424 Hudson Street, September 28th, 2006

“It looked like he had a bad night, I can tell you that.”
— Passerby Ralph Costanza

It was close enough to Halloween that witnesses had walked past the body attached to a wrought iron fence outside of 424 Hudson Street for several hours before anyone thought that something might be amiss. Dressed in chaps, a leather vest, spiked leather gloves and a hood, the figure appeared to be an early decoration, a life-sized spooky prop attached to the fence by a dog collar at the neck. Was it murder? Was it an accident? I’m not sure- the news stories dried up relatively quickly. I have never even been able to learn his name.

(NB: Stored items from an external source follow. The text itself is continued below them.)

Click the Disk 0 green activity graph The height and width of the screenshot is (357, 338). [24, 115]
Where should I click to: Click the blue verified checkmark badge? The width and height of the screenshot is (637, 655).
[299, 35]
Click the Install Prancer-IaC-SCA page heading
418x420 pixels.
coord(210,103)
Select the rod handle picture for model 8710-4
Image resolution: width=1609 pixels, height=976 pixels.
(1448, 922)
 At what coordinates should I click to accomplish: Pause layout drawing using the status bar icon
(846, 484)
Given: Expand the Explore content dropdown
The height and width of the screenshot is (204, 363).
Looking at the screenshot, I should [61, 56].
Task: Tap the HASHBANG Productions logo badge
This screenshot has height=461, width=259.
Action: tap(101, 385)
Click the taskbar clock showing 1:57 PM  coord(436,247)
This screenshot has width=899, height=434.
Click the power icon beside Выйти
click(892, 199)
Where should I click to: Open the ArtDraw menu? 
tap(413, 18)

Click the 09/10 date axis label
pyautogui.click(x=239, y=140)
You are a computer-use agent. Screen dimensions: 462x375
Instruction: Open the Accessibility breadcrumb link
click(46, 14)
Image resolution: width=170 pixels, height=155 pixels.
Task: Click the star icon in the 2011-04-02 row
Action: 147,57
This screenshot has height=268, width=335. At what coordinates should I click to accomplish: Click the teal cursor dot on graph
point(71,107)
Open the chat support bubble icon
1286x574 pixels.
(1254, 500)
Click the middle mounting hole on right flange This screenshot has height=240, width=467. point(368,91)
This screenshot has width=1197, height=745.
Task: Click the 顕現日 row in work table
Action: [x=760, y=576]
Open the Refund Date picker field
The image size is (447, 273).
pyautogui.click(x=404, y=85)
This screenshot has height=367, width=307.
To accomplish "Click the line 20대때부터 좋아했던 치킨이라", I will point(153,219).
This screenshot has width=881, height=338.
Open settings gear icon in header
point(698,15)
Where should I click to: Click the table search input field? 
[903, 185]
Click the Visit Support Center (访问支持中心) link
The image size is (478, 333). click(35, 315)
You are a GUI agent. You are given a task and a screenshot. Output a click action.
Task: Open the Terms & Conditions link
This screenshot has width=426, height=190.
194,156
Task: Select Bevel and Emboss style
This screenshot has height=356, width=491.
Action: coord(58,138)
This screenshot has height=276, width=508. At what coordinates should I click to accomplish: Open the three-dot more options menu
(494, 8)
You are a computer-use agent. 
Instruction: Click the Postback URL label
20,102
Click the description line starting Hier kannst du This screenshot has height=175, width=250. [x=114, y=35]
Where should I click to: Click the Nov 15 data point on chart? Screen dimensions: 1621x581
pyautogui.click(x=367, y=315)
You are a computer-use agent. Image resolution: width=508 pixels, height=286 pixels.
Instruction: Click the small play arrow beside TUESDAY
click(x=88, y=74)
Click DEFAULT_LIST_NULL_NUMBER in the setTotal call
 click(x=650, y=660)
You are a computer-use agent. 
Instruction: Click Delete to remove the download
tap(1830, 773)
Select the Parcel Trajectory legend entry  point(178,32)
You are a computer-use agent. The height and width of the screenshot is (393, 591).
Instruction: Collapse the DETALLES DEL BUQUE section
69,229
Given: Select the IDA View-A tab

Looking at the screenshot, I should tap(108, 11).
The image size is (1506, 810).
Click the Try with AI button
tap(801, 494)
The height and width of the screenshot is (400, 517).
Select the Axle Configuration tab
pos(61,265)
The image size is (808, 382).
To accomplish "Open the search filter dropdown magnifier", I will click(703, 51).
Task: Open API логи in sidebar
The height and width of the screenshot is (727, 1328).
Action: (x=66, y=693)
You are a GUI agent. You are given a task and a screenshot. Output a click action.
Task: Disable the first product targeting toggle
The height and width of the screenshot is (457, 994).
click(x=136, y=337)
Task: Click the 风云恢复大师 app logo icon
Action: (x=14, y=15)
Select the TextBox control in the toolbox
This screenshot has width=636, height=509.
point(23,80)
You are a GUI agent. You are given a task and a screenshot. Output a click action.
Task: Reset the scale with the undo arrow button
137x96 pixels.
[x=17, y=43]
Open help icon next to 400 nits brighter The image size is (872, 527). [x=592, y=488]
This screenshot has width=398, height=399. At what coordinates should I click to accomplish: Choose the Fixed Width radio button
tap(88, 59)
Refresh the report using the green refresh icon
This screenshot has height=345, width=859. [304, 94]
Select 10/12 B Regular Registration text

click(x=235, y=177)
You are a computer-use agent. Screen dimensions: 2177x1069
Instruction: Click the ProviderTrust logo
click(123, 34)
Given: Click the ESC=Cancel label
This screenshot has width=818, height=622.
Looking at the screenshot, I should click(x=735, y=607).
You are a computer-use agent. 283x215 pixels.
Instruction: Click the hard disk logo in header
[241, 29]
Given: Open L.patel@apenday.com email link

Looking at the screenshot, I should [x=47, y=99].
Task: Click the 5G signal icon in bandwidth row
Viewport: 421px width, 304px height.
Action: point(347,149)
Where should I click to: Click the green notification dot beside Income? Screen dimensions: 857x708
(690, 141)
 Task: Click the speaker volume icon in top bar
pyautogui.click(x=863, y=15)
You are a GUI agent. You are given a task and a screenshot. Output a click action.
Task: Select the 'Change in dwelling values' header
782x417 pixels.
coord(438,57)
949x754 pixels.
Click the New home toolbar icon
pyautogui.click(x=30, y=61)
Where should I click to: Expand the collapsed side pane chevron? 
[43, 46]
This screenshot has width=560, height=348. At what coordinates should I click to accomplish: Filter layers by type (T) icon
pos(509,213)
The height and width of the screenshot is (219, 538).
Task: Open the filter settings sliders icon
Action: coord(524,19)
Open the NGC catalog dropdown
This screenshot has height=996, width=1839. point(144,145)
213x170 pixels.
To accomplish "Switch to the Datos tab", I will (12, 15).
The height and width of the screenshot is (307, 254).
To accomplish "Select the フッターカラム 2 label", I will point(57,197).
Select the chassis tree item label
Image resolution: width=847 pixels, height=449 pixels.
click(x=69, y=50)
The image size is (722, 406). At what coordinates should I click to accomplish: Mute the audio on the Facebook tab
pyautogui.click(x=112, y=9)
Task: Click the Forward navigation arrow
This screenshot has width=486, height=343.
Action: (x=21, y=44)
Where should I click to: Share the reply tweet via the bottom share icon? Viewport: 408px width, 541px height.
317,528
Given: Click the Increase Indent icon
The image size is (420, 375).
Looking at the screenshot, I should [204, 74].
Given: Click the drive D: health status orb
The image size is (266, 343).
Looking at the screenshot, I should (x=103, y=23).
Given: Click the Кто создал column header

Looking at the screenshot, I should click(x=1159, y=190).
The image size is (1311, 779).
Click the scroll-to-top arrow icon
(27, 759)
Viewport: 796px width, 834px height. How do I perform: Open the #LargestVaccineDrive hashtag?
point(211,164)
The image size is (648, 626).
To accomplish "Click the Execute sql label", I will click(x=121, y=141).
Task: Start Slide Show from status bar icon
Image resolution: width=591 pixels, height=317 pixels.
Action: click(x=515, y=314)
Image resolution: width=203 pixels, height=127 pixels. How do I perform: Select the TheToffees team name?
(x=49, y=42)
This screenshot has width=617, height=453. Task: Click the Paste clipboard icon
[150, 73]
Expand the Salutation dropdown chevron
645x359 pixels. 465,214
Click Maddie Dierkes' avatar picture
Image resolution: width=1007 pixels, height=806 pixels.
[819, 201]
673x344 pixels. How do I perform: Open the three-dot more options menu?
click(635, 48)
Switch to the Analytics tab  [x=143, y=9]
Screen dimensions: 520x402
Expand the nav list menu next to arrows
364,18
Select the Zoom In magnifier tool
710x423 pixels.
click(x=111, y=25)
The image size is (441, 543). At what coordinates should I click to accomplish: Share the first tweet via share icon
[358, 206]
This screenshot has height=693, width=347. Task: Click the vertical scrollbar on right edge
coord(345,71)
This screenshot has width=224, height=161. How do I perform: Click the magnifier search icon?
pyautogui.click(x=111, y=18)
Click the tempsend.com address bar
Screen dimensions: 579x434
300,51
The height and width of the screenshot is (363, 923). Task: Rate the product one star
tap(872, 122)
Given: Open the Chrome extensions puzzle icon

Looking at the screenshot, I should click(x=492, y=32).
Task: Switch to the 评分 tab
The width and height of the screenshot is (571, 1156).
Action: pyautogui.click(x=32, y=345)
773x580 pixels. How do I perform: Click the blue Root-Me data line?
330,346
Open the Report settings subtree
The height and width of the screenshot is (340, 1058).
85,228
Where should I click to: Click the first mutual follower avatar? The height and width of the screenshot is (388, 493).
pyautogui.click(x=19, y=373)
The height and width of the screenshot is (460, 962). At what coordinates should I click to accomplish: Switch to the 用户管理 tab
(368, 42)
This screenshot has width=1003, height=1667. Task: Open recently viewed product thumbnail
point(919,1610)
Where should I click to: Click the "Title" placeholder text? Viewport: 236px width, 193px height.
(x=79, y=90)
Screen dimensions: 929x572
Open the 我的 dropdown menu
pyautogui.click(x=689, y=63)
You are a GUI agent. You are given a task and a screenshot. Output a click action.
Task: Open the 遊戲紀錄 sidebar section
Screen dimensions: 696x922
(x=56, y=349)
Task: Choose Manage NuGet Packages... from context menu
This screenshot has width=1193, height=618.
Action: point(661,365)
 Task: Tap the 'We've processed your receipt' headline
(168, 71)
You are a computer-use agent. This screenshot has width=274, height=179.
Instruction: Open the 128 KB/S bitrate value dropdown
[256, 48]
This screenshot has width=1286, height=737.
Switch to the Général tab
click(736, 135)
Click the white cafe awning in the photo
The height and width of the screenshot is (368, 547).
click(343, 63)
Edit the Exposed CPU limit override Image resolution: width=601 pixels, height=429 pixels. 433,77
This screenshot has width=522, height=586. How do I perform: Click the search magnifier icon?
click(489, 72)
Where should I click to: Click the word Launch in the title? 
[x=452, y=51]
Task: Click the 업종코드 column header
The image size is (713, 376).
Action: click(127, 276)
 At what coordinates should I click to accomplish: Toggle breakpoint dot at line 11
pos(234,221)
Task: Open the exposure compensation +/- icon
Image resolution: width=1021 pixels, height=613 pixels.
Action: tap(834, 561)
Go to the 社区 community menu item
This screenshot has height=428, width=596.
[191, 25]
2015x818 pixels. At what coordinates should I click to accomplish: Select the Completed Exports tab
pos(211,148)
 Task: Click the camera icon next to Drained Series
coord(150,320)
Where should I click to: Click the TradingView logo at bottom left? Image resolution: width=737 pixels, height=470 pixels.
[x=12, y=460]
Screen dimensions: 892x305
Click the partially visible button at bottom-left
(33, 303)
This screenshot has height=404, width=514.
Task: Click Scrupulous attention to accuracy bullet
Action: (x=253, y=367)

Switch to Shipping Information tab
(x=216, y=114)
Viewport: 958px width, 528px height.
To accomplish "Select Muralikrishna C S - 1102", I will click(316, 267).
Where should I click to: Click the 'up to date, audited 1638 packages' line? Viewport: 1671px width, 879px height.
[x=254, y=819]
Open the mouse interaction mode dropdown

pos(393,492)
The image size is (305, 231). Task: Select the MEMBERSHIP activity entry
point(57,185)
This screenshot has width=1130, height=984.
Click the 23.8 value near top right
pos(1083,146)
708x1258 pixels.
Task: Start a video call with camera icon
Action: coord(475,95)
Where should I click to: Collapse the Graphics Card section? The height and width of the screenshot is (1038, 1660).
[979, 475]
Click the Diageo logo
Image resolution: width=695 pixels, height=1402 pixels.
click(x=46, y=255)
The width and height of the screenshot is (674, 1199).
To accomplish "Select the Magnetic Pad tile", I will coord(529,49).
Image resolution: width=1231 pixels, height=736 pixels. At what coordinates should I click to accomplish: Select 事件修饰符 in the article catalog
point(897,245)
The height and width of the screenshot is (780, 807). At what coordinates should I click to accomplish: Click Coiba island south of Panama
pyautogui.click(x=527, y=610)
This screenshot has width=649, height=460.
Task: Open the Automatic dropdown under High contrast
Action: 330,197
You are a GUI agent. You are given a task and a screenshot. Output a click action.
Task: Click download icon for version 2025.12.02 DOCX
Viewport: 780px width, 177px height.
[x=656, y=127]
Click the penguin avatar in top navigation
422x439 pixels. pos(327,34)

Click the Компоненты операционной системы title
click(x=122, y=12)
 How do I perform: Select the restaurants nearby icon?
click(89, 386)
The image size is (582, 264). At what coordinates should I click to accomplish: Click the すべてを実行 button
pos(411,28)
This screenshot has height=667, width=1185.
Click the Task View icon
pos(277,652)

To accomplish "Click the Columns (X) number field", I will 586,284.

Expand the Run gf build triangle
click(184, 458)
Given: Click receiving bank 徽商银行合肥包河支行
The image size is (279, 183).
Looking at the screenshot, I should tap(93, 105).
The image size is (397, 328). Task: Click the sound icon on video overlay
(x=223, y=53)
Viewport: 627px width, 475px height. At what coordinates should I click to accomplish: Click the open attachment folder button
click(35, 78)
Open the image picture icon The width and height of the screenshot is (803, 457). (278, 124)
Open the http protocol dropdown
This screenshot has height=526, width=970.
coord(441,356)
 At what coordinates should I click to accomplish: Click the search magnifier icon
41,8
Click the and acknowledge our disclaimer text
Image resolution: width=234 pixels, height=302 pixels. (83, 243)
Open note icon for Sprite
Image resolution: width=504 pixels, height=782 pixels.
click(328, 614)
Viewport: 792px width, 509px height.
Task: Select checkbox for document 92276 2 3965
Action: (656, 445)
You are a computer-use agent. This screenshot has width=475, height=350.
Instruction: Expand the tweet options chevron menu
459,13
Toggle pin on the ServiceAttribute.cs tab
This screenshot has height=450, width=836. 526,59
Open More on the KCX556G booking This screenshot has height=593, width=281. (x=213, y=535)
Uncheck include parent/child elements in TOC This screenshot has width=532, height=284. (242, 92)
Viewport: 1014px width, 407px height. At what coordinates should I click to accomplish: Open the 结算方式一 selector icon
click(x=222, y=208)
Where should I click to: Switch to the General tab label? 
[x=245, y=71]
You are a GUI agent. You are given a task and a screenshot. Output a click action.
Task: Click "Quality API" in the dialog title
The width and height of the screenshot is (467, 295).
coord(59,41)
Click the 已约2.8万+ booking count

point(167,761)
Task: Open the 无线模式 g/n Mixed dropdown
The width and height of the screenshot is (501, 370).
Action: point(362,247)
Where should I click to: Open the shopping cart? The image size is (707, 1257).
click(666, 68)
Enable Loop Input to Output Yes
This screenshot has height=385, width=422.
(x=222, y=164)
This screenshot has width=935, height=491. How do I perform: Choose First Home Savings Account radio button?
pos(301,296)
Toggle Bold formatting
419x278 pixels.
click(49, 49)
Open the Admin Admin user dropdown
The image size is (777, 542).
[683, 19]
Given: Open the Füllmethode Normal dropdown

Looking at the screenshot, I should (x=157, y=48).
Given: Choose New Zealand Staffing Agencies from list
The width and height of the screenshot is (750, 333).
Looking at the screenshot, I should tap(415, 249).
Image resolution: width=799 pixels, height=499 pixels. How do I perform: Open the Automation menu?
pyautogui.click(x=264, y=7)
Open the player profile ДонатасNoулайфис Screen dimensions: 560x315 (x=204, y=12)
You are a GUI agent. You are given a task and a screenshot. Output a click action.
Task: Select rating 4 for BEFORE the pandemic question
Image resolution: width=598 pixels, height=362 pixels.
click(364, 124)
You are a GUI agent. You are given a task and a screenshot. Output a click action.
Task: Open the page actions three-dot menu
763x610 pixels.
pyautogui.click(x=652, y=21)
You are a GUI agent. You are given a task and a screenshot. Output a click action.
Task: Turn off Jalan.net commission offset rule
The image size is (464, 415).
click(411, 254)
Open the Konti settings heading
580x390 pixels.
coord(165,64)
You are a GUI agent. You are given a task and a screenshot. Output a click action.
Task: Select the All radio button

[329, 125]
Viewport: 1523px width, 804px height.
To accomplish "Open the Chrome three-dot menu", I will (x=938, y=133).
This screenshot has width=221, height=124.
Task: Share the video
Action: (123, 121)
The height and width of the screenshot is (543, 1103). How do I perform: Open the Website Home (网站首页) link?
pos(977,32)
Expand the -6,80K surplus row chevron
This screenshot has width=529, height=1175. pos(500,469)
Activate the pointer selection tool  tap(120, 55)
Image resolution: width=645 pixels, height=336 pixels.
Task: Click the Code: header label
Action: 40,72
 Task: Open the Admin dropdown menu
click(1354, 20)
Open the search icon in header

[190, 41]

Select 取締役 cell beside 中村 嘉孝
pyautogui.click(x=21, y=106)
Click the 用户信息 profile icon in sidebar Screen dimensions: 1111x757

700 Avenue C, August 19, 1989

“Is it soup yet?”
— Phrase scrawled on the apartment door of Daniel Rakowitz, The Butcher of Tompkins Square

In 1989, drastic cuts to social welfare programs in New York triggered an economic crisis that left a huge swath of the low-income population on the brink of total disaster. With unemployment skyrocketing and a conscious lack of state intervention, the city had an estimated 80,000 residents that were without both homes and recourse. Daniel Rakowitz was small time drug dealer and self-proclaimed devil worshipper who had become a well-known figure to many people in Tompkins Square’s Tent City, an improvised community of homeless New Yorkers who took up residence in the park. In August of 1989, Rakowitz began bragging to Tent City inhabitants that he had murdered and cannibalized his roommate, Monica Beele, a 26 year old Swiss woman who had been a student at the Martha Graham School of Dance and a performer at Billy’s Topless on 24th Street and 7th Avenue. Though his claims were initially dismissed as fantasy, a tip-off eventually led police to a locker at Port Authority Terminal, where Beele’s bleached skull was recovered. Several witnesses would subsequently claim that Rakowitz had served soup in the park, playfully claiming that it contained Beele’s brain.


Crime enthusiast and writer Alissa Bennett was born in Providence, Rhode Island in 1980. She is the author of DEAD IS BETTER, a twice-yearly zine dedicated to celebrity death, criminal behavior, and the American television program Intervention. Bennett lives and works in Brooklyn.